• [Stored records]:

>>>

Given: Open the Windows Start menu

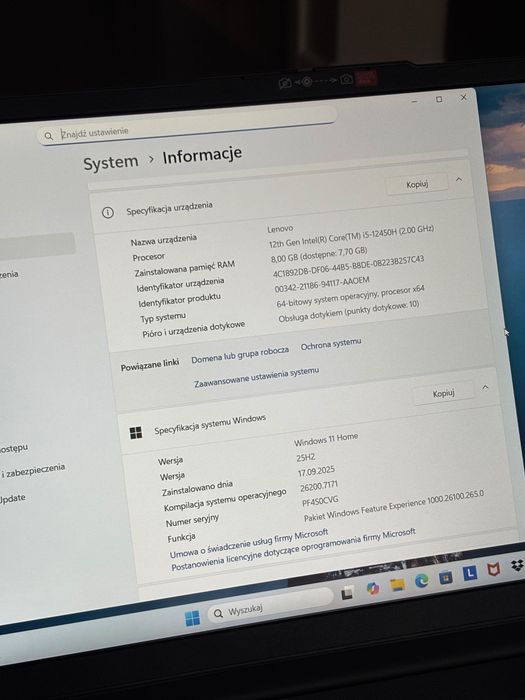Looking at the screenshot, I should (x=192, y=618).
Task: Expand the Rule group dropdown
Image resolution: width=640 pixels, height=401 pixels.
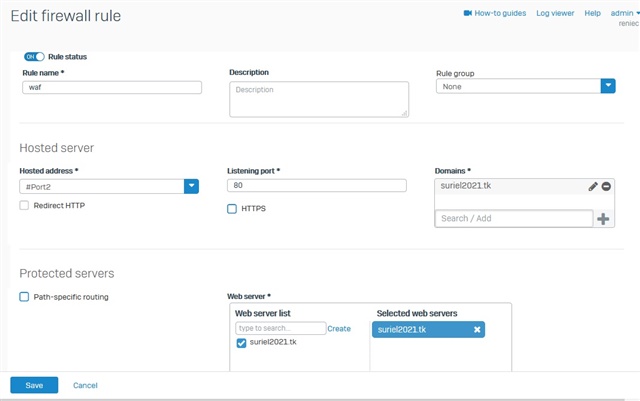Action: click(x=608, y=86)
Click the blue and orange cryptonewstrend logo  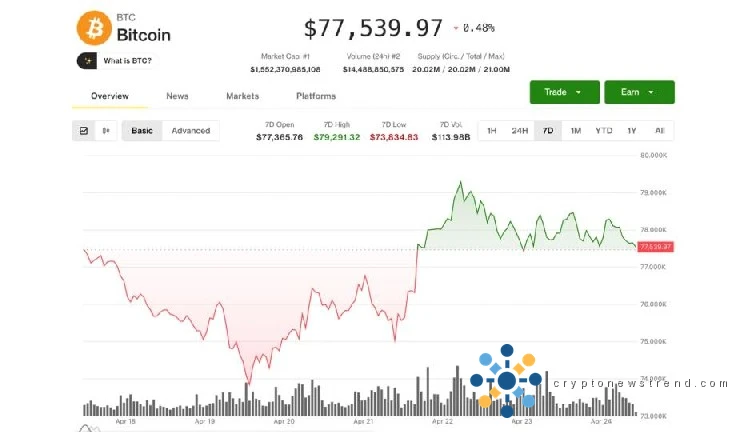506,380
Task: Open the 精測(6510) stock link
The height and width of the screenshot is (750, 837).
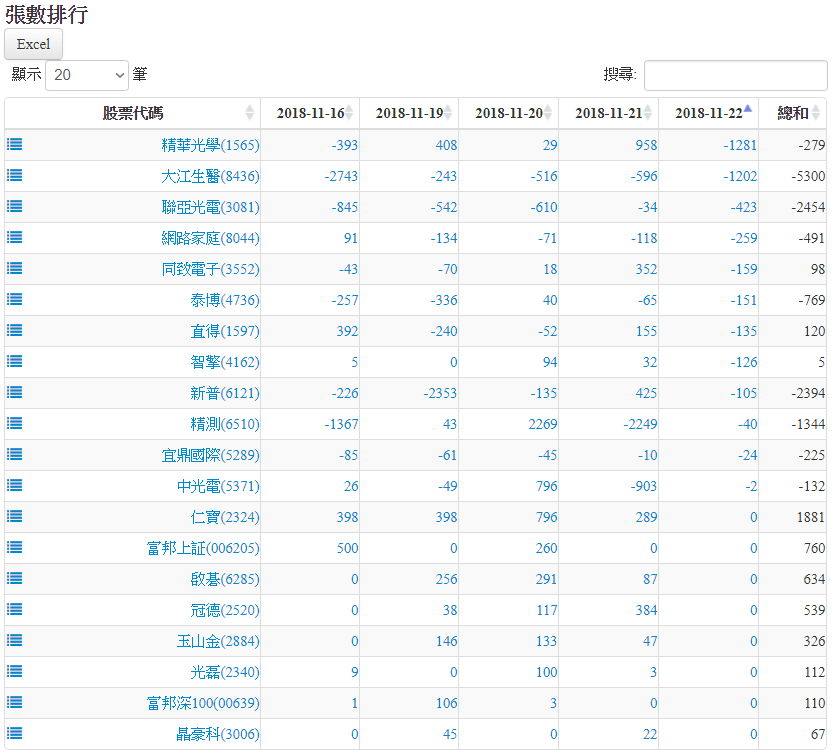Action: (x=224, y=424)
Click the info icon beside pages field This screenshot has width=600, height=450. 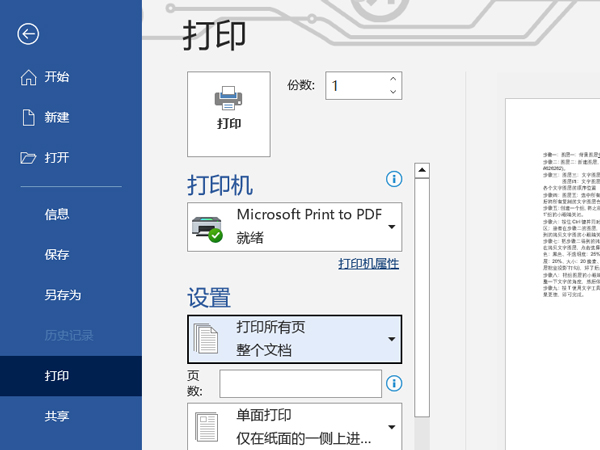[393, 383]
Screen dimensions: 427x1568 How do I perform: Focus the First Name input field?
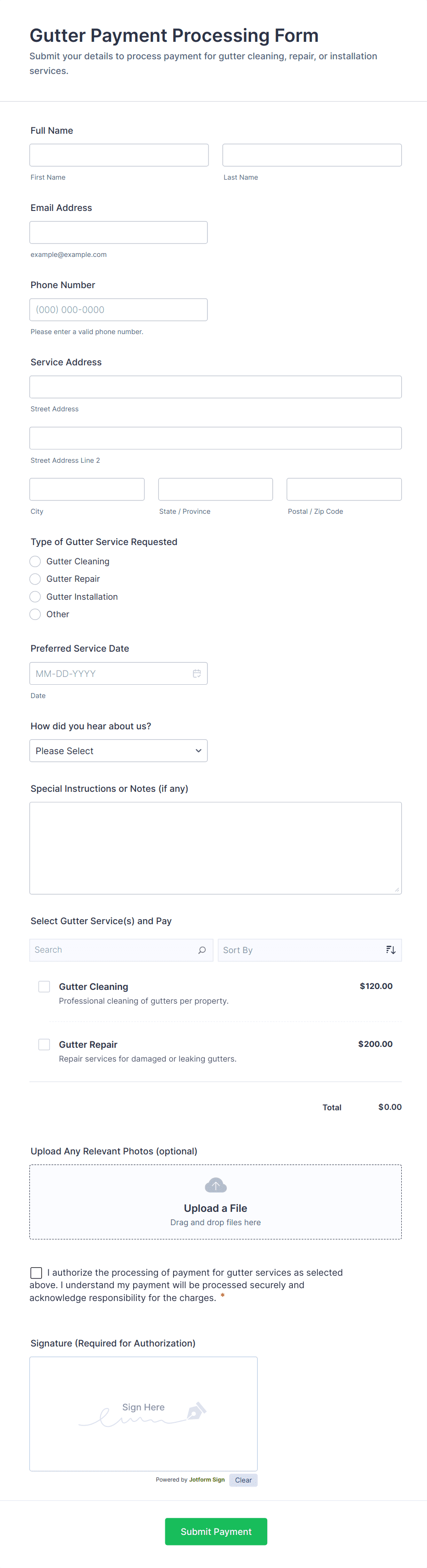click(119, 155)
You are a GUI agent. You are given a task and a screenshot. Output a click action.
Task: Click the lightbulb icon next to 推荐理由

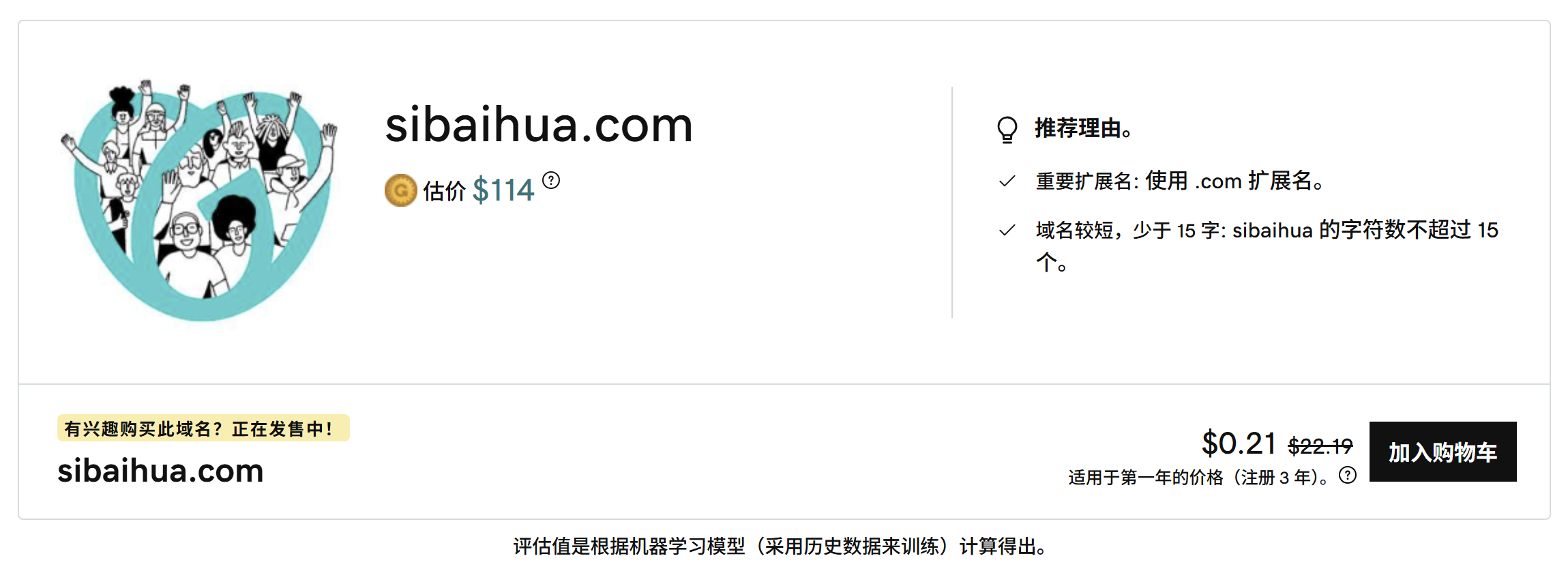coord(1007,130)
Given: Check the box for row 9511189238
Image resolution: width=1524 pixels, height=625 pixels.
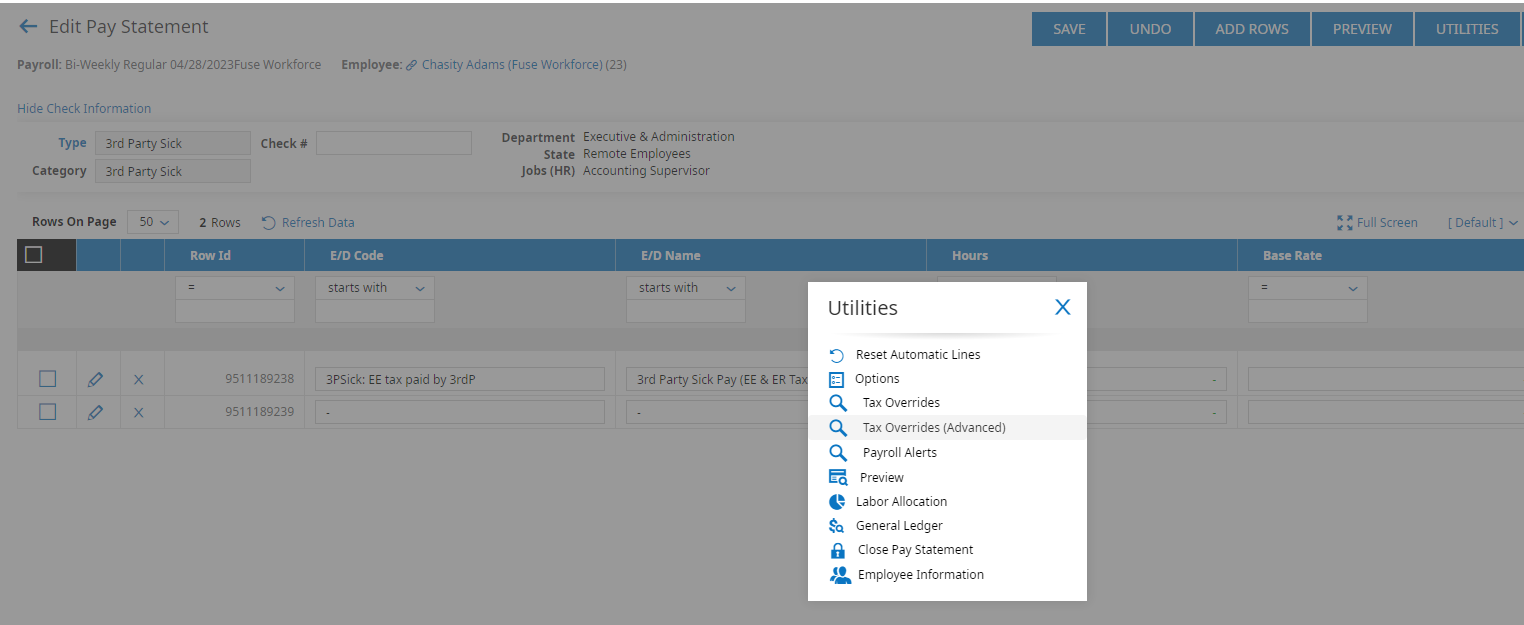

<<<

Skip the pictures and print exactly the lines from the one containing "Given: Check the box for row 9511189238" through the end of the records above.

• [Problem solution]:
Given: Check the box for row 9511189238
Image resolution: width=1524 pixels, height=625 pixels.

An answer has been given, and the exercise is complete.